Matthew Yu, Vice President of Socotra Capital, agrees.
“Now is a great time to refinance or at least line up some lenders,” says Yu. He recommends shopping around for rate quotes and locking in a rate soon. Or, if you want to wait until rates drop a bit further, “Ask your lender to notify you once rates have reached your desired level.”
Frequently Asked Questions
Q: If the mortgage interest tax deduction was eliminated, would it hurt the housing market?
A: Interestingly, the head of the Mortgage Bankers Association came out and said there are circumstances under which his organization would support eliminating the mortgage interest deduction. Understandably, mortgage bankers have traditionally been among the staunchest defenders of that deduction. Even if they are open to discussing it, there is a possibility it might happen.
The question is, would this discourage home ownership enough to depress home prices? Conditions today suggest that it might not, for the following reasons:
1. Low interest rates diminished importance of mortgage interest tax breaks
Millions of people have already benefited by buying homes at or near record-low mortgage rates, and millions more have benefited from low refinance rates. Seeing mortgage rates drop from a normal level of around 8% to below 4% is more valuable to home owners than the deduction on mortgage interest. Furthermore, the lower mortgage rates go, the less the deduction on that interest is worth.
2. Entry-level homeowners often don’t itemize deductions anyway
Home buyers with relatively low incomes who are buying less expensive homes typically benefit more from the standard deduction than by itemizing. Thus, eliminating the mortgage interest deduction should have little impact on entry-level buyers. You mention planning on buying your first house. If you are buying at the lower end of the price range, you are less likely to see elimination of the mortgage interest deduction affect prices than if you were buying a more expensive house.

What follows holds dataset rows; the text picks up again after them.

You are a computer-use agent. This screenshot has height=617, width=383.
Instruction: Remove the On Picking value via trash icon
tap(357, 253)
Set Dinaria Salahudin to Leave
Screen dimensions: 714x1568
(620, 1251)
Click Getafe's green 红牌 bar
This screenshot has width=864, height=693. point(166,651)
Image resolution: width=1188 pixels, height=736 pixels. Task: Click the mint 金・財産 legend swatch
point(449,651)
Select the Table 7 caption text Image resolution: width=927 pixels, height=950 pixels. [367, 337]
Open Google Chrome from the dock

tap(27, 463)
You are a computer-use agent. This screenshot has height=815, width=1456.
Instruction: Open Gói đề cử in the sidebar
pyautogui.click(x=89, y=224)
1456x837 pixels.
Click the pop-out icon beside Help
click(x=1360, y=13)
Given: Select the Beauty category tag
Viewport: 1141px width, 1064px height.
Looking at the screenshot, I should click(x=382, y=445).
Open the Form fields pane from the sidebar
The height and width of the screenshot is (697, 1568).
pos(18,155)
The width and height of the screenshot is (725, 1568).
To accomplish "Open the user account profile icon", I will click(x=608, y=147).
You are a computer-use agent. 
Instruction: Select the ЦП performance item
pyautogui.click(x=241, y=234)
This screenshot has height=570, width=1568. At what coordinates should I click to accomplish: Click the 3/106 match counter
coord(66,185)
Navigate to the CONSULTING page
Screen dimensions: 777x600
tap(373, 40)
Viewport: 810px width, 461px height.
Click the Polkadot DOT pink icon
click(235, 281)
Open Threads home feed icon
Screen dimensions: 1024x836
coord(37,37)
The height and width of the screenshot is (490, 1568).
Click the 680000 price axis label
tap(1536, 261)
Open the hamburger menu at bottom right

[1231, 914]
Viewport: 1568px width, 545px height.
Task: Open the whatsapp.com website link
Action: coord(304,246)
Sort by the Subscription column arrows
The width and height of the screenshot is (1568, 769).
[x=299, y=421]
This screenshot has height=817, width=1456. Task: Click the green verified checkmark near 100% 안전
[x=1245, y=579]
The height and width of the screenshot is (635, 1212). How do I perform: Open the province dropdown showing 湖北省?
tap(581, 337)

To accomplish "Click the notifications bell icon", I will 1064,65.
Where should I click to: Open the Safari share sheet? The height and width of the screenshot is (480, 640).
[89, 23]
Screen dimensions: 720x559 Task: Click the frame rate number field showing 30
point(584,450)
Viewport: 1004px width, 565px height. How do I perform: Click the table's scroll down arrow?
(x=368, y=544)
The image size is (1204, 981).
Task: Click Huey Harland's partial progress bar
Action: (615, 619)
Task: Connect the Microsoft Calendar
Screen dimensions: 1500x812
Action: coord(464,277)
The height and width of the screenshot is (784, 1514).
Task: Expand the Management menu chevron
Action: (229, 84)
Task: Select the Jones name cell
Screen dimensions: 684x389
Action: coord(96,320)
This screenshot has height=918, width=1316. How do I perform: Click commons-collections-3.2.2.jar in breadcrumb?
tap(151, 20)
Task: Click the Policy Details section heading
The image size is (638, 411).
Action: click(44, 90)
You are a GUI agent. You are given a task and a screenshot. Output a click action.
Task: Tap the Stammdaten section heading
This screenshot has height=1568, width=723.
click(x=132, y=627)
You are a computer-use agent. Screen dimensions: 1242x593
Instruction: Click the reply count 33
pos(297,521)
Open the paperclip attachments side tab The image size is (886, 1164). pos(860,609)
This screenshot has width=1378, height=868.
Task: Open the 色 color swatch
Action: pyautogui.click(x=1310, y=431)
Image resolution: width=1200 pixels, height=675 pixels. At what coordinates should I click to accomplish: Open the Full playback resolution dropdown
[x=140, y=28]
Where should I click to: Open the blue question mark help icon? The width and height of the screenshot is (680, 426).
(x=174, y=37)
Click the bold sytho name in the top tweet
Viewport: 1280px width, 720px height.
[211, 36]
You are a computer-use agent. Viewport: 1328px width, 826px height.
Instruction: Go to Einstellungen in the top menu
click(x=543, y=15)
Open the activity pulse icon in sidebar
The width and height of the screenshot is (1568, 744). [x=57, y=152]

3. A broader tax reform effort could be stimulative to the economy
One factor that has lowered resistance to eliminating the mortgage interest deduction is that low purchase and refinance rates have helped shore up the housing market.
Another factor is that eliminating the deduction is being discussed in the context of a broader tax reform effort. Broader tax reform is the context in which the Mortgage Bankers Association has said it might be receptive to eliminating the deduction. A trade-off between eliminating specific deductions and lowering overall tax rates could be positive for the economy, and thus positive for the housing market.
In short, keep in mind that between people who don’t itemize deductions and those who have paid off their mortgages, some homeowners don’t benefit from the mortgage interest deduction anyway. Add to that the fact that mortgage rates are extraordinarily low right now, and the housing market may be less dependent on that tax break than ever.